DRAGONHAMMER - THE X EXPERIMENT (MY KINGDOM MUSIC - 2013)
genere: power/epic metal
AlexNespoli, giovedì 04 giugno 2015 - 09:58:00

Gli appassionati di musica underground sono ben consapevoli di quanto My Kingdom Music rappresenti un punto fermo per questo settore, ponendo il suo vessillo sempre su lavori di altissimo valore: ben prodotti, ben suonati e ben impacchettati. Per questo ho accolto l’ultimo lavoro dei Dragonhammer, con una certa aspettativa.

Il primo impatto con “The X Experiment", terzo lavoro della power epic band italiana, è sicuramente ottimo con una veste grafica molto accattivante che proietta subito l’interlocutore in quella dimensione apocalittica che fa da scenario alle vicende narrate attraverso i 9 capitoli di questo album. A dar maggiore enfasi all’intero disco, contribuisce non poco la presenza di un certo numero di guest di spessore: Francesco Fareri ( J. Loomis, Virtual Mind), Roberto Tiranti (Labyrinth, Mangala Vallis ecc,), Titta Tani (Ashent, Phoenix Rising) e David Folchitto (Stormlord).

Si parte con “It’s the beginning”, intro strumentale che introduce nel futuristico mondo post-nucleare dipinto dai Dragonhammer, con una voce narrante affidata alle breaking news dei telegiornali di tutto il mondo che annunciano il disastro imminente. Ed è così che si da inizio alle danze con la buona “The End Of The World”, classico brano Power-Epic caratterizzato da una grande cavalcata veloce e potente, in cui la sezione ritmica mette in mostra tutta la sua verve: grandioso il drumming di David Folchitto. Buon brano che strizza eccessivamente l’occhio agli Hammerfall, ma con un certo impatto sull’ascoltatore e con la feat di Roberto Tiranti che rappresenta la classica ciliegina sulla torta.

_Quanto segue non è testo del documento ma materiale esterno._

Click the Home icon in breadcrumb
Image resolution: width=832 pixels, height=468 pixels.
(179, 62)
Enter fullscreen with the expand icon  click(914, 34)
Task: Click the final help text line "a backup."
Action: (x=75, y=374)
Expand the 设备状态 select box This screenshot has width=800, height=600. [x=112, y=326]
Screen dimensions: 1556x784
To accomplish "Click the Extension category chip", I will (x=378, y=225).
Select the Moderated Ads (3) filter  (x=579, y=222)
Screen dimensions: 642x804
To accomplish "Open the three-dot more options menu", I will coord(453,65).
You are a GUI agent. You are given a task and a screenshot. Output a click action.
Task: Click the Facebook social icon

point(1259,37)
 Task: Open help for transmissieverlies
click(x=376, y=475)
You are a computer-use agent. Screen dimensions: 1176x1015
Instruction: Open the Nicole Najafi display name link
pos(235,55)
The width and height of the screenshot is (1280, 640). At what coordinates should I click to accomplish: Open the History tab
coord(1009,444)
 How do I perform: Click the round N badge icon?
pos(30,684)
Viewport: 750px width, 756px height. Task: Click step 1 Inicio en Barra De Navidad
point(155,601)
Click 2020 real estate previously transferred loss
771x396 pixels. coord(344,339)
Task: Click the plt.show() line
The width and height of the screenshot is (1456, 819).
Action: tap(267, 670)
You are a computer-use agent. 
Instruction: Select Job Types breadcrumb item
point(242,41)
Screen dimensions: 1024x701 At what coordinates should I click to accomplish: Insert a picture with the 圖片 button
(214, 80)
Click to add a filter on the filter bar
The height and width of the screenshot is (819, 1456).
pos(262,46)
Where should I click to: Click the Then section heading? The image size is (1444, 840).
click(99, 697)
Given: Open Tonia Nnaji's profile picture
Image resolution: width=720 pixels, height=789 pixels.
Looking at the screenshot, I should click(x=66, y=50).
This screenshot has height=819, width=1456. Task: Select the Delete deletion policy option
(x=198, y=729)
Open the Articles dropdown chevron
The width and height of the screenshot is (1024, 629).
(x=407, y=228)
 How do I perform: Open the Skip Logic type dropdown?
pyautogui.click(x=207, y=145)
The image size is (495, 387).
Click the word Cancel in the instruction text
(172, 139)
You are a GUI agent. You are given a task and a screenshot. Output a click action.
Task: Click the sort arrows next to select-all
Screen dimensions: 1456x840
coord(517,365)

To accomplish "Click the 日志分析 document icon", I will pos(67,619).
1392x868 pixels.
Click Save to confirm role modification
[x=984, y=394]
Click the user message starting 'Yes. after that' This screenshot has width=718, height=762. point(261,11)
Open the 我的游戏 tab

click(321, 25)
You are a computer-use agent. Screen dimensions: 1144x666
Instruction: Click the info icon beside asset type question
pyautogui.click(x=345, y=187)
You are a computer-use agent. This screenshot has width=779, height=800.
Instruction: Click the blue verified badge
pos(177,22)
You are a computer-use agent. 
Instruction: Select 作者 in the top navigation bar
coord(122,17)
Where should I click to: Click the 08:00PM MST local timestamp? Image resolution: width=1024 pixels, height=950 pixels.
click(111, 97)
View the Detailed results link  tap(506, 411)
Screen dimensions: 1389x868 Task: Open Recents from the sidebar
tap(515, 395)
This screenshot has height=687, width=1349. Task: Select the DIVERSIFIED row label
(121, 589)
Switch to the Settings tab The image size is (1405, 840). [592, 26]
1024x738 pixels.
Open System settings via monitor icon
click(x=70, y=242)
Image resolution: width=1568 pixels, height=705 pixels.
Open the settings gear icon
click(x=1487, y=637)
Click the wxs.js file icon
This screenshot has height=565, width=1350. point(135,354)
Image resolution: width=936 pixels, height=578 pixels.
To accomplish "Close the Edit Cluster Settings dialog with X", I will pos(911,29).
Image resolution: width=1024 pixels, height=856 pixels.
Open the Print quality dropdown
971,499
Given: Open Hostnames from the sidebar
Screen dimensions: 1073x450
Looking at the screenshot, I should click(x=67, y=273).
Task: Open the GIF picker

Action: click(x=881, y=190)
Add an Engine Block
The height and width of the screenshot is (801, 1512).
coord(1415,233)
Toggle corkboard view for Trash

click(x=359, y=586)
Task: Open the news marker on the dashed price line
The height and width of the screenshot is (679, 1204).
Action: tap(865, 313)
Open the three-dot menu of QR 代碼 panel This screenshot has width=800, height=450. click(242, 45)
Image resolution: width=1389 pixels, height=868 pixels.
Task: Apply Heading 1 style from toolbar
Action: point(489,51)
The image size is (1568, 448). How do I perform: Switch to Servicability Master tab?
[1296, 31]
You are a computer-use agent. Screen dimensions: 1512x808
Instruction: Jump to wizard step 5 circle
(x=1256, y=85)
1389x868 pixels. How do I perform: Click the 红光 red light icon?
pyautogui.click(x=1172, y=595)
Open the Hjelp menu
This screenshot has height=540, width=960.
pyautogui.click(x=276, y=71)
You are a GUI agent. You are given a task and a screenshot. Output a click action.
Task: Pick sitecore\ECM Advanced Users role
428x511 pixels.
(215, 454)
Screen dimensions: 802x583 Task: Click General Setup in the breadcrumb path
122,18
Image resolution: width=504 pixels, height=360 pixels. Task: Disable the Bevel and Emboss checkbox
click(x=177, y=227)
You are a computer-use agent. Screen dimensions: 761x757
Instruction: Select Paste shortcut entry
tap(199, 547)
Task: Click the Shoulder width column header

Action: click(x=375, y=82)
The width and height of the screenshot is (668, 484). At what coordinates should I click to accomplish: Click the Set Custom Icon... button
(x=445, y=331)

Si passa a “Seek The Ice”, altra mazzata nei denti epica al punto giusto, con una strofa molto moderna nel mood e nell’arrangiamento che sfocia in un ritornello spiccatamente sinfonico. Da apprezzare il coro sinfonico nell’intermezzo di questo brano, seppure la produzione del disco non abbia dato la giusta enfasi e lo giusto spessore ad un’idea che, in questo modo, resta realizzata solo a metà. Si arriva al quarto brano, la title-track dell’intero lavoro “The X Experiment”: un capitolo che non aggiungerebbe nulla a quanto sino ad ora detto, se non fosse per l’interlude strumentale, in cui la band si imbatte, egregiamente, in distese più classicamente prog. Arrivati a metà disco, quando si è oramai abbastanza caldi, i Dragonhammer calano il loro asso di spade, con la spaventosa, epica ed ultra moderna “Escape”. Nella mia opinione il miglior lavoro dell’intero disco, con una stupenda interpretazione di Max Aguzzi alla voce.

Molto bello il lavoro delle chitarre. “Escape” è una perla, un grande lavoro: più semplicemente la miglior traccia del disco, capace di oscurare la successiva“My Destiny”, malgrado la duplice presenza di Titta Tani alla voce e Francesco Fareri alla chitarra. Brano orecchiabile, piuttosto morbido ed easy-listening ma eccessivamente lungo, che finisce con l’annoiare un pò. Con “The Others”, i nostri eroi tornano a cavalcare distese a loro più congeniali, seppure sembrino ancora strizzare l’occhio al mood degli Hammerfall di “Glory to The Brave”, e cadano nel tranello del già sentito (ma sinceramente non sono un cultore dell’innovazione a tutti i costi).

L’ottavo capitolo è una stupenda ballata, “Follow Your Star”, con un forte mood rinascimentale che sembra quasi richiamare alla mente alcuni lavori dei Ten, reinterpretati in maniera assolutamente personale. Le sognanti note delle chitarre acustiche di “Follow Your Star”, ci cullano dolcemente prima della battaglia finale, l’ultimo capitolo costituito da “Last Solution”: un vero pungo nei denti, con un riff tagliente ed un’inaspettata verve elettronica che finisce con il dare al lavoro una certa personalità.

Volendo dare un giudizio sintetico a questo “The X Experiment”, non si può che fare un plauso alla band italiana che sforna un lavoro di alto livello, ben suonato e ben arrangiato, che riesce a dire qualcosa di interessante in un genere, quello del power/epic, trito e ritrito, che spesso si porta dietro dei clichè piuttosto stucchevoli. Unico appunto personale è che a tratti la produzione (comunque professionale) non dia giustizia alla performance della band, soprattutto per quanto concerne le chitarre, suonate divinamente ma che in alcuni punti avrebbero meritato più enfasi. Horns-up per i Dragonhammer.